■ AIM OF THE EXERCISE ■
Would you print out every entry exactly as given?

RECORDS SUPPLIED: Begin

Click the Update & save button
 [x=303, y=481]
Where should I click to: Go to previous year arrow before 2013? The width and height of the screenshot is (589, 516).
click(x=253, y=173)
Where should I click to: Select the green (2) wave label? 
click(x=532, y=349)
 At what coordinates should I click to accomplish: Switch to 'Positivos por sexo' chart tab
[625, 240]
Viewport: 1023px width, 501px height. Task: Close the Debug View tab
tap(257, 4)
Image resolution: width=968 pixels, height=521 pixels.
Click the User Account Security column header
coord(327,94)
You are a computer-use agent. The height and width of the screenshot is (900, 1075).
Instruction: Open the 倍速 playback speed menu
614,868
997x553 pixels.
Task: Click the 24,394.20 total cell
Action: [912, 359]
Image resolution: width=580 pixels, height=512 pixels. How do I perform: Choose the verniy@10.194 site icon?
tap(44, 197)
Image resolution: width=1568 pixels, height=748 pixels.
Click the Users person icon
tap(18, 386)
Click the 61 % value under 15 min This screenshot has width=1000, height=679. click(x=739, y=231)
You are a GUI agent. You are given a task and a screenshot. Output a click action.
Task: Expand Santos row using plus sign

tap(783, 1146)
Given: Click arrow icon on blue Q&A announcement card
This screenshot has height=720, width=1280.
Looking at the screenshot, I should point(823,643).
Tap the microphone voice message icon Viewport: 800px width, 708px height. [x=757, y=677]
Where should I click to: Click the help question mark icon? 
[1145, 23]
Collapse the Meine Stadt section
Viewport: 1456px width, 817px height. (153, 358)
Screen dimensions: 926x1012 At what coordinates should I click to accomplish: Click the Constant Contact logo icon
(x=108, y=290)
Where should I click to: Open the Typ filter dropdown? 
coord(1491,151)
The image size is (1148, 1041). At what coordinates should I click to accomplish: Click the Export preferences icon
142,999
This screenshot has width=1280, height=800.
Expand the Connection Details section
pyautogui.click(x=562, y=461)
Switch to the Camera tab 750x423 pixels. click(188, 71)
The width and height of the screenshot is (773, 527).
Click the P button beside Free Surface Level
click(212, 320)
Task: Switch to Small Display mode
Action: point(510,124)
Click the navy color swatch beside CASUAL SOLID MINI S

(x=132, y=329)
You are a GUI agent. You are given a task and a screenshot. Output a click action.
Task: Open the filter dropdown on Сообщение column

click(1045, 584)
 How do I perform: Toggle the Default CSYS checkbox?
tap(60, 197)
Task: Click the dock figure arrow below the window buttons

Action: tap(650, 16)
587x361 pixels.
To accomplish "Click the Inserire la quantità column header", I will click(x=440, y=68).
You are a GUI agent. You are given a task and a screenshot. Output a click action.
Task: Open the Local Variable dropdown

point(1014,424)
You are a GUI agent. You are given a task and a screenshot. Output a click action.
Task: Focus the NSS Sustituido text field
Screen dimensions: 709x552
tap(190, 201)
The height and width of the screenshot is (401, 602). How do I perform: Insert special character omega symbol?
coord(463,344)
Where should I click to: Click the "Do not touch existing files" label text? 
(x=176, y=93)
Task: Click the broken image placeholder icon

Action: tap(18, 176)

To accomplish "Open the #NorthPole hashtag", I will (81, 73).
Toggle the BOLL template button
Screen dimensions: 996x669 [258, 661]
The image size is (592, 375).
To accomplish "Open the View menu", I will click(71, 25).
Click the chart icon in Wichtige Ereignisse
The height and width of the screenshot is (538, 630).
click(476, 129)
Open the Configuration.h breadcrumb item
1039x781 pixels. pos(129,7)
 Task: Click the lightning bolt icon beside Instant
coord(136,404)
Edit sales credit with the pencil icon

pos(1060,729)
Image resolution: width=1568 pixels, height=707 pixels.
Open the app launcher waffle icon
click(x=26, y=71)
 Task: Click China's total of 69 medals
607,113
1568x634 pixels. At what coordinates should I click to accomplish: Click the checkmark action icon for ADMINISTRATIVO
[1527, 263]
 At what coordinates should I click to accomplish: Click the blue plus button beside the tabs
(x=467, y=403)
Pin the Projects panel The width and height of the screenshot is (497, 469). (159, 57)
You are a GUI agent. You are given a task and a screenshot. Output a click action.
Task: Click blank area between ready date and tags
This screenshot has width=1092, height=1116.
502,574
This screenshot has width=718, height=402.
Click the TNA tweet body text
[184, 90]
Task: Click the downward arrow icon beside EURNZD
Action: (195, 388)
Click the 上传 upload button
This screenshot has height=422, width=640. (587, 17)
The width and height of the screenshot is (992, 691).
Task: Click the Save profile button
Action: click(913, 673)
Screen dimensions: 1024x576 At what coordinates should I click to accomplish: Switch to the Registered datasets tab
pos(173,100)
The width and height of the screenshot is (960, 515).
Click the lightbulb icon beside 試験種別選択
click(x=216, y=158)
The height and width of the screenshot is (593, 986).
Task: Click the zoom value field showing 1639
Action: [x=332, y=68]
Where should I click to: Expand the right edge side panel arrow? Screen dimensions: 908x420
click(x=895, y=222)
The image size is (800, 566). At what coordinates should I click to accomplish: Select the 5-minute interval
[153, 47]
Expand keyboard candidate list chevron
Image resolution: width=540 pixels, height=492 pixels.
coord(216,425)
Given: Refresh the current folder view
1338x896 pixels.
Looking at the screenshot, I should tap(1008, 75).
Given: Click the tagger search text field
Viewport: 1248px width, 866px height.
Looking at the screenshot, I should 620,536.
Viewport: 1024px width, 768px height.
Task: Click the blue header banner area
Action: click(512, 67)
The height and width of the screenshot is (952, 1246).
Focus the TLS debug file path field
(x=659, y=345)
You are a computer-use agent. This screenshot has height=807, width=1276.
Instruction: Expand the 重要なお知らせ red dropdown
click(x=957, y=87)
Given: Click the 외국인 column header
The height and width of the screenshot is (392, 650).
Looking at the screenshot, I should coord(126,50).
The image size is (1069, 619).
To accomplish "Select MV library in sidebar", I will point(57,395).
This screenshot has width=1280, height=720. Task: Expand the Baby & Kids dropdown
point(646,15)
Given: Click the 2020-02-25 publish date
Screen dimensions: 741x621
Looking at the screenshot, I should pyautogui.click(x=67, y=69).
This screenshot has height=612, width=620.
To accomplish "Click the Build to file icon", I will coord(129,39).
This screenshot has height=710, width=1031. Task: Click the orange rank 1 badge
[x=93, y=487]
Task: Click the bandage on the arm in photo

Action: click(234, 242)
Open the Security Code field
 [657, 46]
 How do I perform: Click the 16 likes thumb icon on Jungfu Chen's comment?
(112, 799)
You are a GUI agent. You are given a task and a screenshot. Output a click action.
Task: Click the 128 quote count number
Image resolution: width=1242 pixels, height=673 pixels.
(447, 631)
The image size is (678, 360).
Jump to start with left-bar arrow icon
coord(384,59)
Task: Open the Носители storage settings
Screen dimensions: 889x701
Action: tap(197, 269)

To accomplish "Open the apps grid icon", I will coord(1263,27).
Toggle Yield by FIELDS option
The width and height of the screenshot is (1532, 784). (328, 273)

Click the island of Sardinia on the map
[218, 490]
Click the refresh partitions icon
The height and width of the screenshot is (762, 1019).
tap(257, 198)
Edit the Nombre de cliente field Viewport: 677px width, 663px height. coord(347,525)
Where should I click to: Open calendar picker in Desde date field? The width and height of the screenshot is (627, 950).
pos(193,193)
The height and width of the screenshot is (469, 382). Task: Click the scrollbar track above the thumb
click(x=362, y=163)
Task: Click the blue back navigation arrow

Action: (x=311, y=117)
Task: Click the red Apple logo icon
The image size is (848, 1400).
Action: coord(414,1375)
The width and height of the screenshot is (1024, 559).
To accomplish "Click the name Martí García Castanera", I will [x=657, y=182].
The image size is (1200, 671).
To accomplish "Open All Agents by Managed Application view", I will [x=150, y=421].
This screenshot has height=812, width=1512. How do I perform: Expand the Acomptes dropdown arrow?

RECORDS SUPPLIED: End

■ FINISHED TASK ■
Click the Update & save button
 [x=303, y=481]
Where should I click to: Go to previous year arrow before 2013? The width and height of the screenshot is (589, 516).
click(x=253, y=173)
Where should I click to: Select the green (2) wave label? 
click(x=532, y=349)
 At what coordinates should I click to accomplish: Switch to 'Positivos por sexo' chart tab
[625, 240]
Viewport: 1023px width, 501px height. Task: Close the Debug View tab
tap(257, 4)
Image resolution: width=968 pixels, height=521 pixels.
Click the User Account Security column header
coord(327,94)
You are a computer-use agent. The height and width of the screenshot is (900, 1075).
Instruction: Open the 倍速 playback speed menu
614,868
997x553 pixels.
Task: Click the 24,394.20 total cell
Action: [912, 359]
Image resolution: width=580 pixels, height=512 pixels. How do I perform: Choose the verniy@10.194 site icon?
tap(44, 197)
Image resolution: width=1568 pixels, height=748 pixels.
Click the Users person icon
tap(18, 386)
Click the 61 % value under 15 min This screenshot has width=1000, height=679. click(x=739, y=231)
You are a GUI agent. You are given a task and a screenshot. Output a click action.
Task: Expand Santos row using plus sign

tap(783, 1146)
Given: Click arrow icon on blue Q&A announcement card
This screenshot has height=720, width=1280.
Looking at the screenshot, I should point(823,643).
Tap the microphone voice message icon Viewport: 800px width, 708px height. [x=757, y=677]
Where should I click to: Click the help question mark icon? 
[1145, 23]
Collapse the Meine Stadt section
Viewport: 1456px width, 817px height. (153, 358)
Screen dimensions: 926x1012 At what coordinates should I click to accomplish: Click the Constant Contact logo icon
(x=108, y=290)
Where should I click to: Open the Typ filter dropdown? 
coord(1491,151)
The image size is (1148, 1041). At what coordinates should I click to accomplish: Click the Export preferences icon
142,999
This screenshot has width=1280, height=800.
Expand the Connection Details section
pyautogui.click(x=562, y=461)
Switch to the Camera tab 750x423 pixels. click(188, 71)
The width and height of the screenshot is (773, 527).
Click the P button beside Free Surface Level
click(212, 320)
Task: Switch to Small Display mode
Action: point(510,124)
Click the navy color swatch beside CASUAL SOLID MINI S

(x=132, y=329)
You are a GUI agent. You are given a task and a screenshot. Output a click action.
Task: Open the filter dropdown on Сообщение column

click(1045, 584)
 How do I perform: Toggle the Default CSYS checkbox?
tap(60, 197)
Task: Click the dock figure arrow below the window buttons

Action: tap(650, 16)
587x361 pixels.
To accomplish "Click the Inserire la quantità column header", I will click(x=440, y=68).
You are a GUI agent. You are given a task and a screenshot. Output a click action.
Task: Open the Local Variable dropdown

point(1014,424)
You are a GUI agent. You are given a task and a screenshot. Output a click action.
Task: Focus the NSS Sustituido text field
Screen dimensions: 709x552
tap(190, 201)
The height and width of the screenshot is (401, 602). How do I perform: Insert special character omega symbol?
coord(463,344)
Where should I click to: Click the "Do not touch existing files" label text? 
(x=176, y=93)
Task: Click the broken image placeholder icon

Action: tap(18, 176)

To accomplish "Open the #NorthPole hashtag", I will (81, 73).
Toggle the BOLL template button
Screen dimensions: 996x669 [258, 661]
The image size is (592, 375).
To accomplish "Open the View menu", I will click(71, 25).
Click the chart icon in Wichtige Ereignisse
The height and width of the screenshot is (538, 630).
click(476, 129)
Open the Configuration.h breadcrumb item
1039x781 pixels. pos(129,7)
 Task: Click the lightning bolt icon beside Instant
coord(136,404)
Edit sales credit with the pencil icon

pos(1060,729)
Image resolution: width=1568 pixels, height=707 pixels.
Open the app launcher waffle icon
click(x=26, y=71)
 Task: Click China's total of 69 medals
607,113
1568x634 pixels. At what coordinates should I click to accomplish: Click the checkmark action icon for ADMINISTRATIVO
[1527, 263]
 At what coordinates should I click to accomplish: Click the blue plus button beside the tabs
(x=467, y=403)
Pin the Projects panel The width and height of the screenshot is (497, 469). (159, 57)
You are a GUI agent. You are given a task and a screenshot. Output a click action.
Task: Click blank area between ready date and tags
This screenshot has width=1092, height=1116.
502,574
This screenshot has width=718, height=402.
Click the TNA tweet body text
[184, 90]
Task: Click the downward arrow icon beside EURNZD
Action: (195, 388)
Click the 上传 upload button
This screenshot has height=422, width=640. (587, 17)
The width and height of the screenshot is (992, 691).
Task: Click the Save profile button
Action: click(913, 673)
Screen dimensions: 1024x576 At what coordinates should I click to accomplish: Switch to the Registered datasets tab
pos(173,100)
The width and height of the screenshot is (960, 515).
Click the lightbulb icon beside 試験種別選択
click(x=216, y=158)
The height and width of the screenshot is (593, 986).
Task: Click the zoom value field showing 1639
Action: [x=332, y=68]
Where should I click to: Expand the right edge side panel arrow? Screen dimensions: 908x420
click(x=895, y=222)
The image size is (800, 566). At what coordinates should I click to accomplish: Select the 5-minute interval
[153, 47]
Expand keyboard candidate list chevron
Image resolution: width=540 pixels, height=492 pixels.
coord(216,425)
Given: Refresh the current folder view
1338x896 pixels.
Looking at the screenshot, I should tap(1008, 75).
Given: Click the tagger search text field
Viewport: 1248px width, 866px height.
Looking at the screenshot, I should 620,536.
Viewport: 1024px width, 768px height.
Task: Click the blue header banner area
Action: click(512, 67)
The height and width of the screenshot is (952, 1246).
Focus the TLS debug file path field
(x=659, y=345)
You are a computer-use agent. This screenshot has height=807, width=1276.
Instruction: Expand the 重要なお知らせ red dropdown
click(x=957, y=87)
Given: Click the 외국인 column header
The height and width of the screenshot is (392, 650).
Looking at the screenshot, I should coord(126,50).
The image size is (1069, 619).
To accomplish "Select MV library in sidebar", I will point(57,395).
This screenshot has width=1280, height=720. Task: Expand the Baby & Kids dropdown
point(646,15)
Given: Click the 2020-02-25 publish date
Screen dimensions: 741x621
Looking at the screenshot, I should pyautogui.click(x=67, y=69).
This screenshot has height=612, width=620.
To accomplish "Click the Build to file icon", I will coord(129,39).
This screenshot has height=710, width=1031. Task: Click the orange rank 1 badge
[x=93, y=487]
Task: Click the bandage on the arm in photo

Action: click(234, 242)
Open the Security Code field
 [657, 46]
 How do I perform: Click the 16 likes thumb icon on Jungfu Chen's comment?
(112, 799)
You are a GUI agent. You are given a task and a screenshot. Output a click action.
Task: Click the 128 quote count number
Image resolution: width=1242 pixels, height=673 pixels.
(447, 631)
The image size is (678, 360).
Jump to start with left-bar arrow icon
coord(384,59)
Task: Open the Носители storage settings
Screen dimensions: 889x701
Action: tap(197, 269)

To accomplish "Open the apps grid icon", I will coord(1263,27).
Toggle Yield by FIELDS option
The width and height of the screenshot is (1532, 784). (328, 273)

Click the island of Sardinia on the map
[218, 490]
Click the refresh partitions icon
The height and width of the screenshot is (762, 1019).
tap(257, 198)
Edit the Nombre de cliente field Viewport: 677px width, 663px height. coord(347,525)
Where should I click to: Open calendar picker in Desde date field? The width and height of the screenshot is (627, 950).
pos(193,193)
The height and width of the screenshot is (469, 382). Task: Click the scrollbar track above the thumb
click(x=362, y=163)
Task: Click the blue back navigation arrow

Action: (x=311, y=117)
Task: Click the red Apple logo icon
The image size is (848, 1400).
Action: coord(414,1375)
The width and height of the screenshot is (1024, 559).
To accomplish "Click the name Martí García Castanera", I will [x=657, y=182].
The image size is (1200, 671).
To accomplish "Open All Agents by Managed Application view", I will [x=150, y=421].
This screenshot has height=812, width=1512. How do I perform: Expand the Acomptes dropdown arrow?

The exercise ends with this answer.